Most people thought it was cool I had so much in common with my father, but it hadn’t happened naturally. They didn’t know I’d made a lot of my decisions to please him. Boxing, getting an advanced degree, joining the Marines, and becoming an officer.

I forced myself to be like him so he’d love me. I killed myself to get good grades and excel at everything so he’d love me. I strived to be perfect so he’d love me.

I didn’t regret my choices; they’d made me the woman I was.And while there are a few things I wouldn’t mind changing, I’m proud of who I am. It wasn’t until I decided to leave the Marines that I broke the cycle. Unlike my father, I never wanted to be a lifer. Wanting to use my degree as a profiler instead, I applied to the FBI.

Investigating was my favorite part of being in the FBI, which was why it was easy to transition to the private sector when shit went bad.

“I did.”

Jaden rubbed my back, offering support, while we sat in silence.

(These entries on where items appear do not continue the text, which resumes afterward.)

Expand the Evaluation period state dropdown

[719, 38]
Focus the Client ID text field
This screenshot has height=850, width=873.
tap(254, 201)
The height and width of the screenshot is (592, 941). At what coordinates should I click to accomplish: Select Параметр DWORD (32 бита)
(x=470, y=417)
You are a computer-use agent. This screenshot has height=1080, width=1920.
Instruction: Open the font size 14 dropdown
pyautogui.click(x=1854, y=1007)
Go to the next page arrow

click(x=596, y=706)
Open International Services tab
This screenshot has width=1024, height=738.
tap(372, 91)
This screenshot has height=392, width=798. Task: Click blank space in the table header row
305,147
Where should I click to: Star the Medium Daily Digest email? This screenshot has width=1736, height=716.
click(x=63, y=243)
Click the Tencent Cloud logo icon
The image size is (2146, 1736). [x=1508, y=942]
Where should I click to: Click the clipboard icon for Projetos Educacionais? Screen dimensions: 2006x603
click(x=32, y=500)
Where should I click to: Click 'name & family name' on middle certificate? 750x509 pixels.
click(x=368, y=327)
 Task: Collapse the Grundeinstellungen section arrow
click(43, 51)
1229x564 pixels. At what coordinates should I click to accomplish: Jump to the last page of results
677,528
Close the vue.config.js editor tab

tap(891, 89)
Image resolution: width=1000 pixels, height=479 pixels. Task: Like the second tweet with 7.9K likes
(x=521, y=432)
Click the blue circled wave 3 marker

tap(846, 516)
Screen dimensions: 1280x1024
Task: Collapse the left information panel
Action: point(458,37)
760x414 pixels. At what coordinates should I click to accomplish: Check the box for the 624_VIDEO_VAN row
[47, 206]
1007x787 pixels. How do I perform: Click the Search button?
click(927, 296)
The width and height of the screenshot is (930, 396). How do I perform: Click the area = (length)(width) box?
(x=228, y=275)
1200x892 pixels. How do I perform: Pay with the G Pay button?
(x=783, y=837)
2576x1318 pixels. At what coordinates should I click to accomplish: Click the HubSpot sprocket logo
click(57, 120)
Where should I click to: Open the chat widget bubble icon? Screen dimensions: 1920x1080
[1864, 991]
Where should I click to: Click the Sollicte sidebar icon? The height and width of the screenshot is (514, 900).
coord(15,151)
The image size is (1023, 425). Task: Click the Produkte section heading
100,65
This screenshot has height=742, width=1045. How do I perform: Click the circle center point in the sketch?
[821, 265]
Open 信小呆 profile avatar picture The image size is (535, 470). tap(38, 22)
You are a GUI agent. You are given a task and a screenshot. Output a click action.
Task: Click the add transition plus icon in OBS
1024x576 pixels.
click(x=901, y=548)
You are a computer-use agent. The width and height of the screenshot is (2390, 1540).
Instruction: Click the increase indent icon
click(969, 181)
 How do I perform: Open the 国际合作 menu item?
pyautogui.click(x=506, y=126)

When the strobe started again, I curled up in his lap. He tucked me into his chest, using his body to block out most of the light.

The steady rhythm of his breathing, the gentle thump thump of his heart, and the warmth from his body offered me peace I hadn’t experienced since waking up in the limo.

No, it’s been longer than that.

When the light finally stopped, the alarm started. I blocked my ears the best I could while listing every teacher I’d had since kindergarten. I failed, no longer physically or emotionally strong enough to fight off the intrusive sound.

It lasted forever.I don’t care that Jaden said he only recited the Raider’s creed seventeen times.

When the foghorn blasted, Jaden set me down on the floor and walked to the middle of the cage, the loss of his warmth caused me to shiver.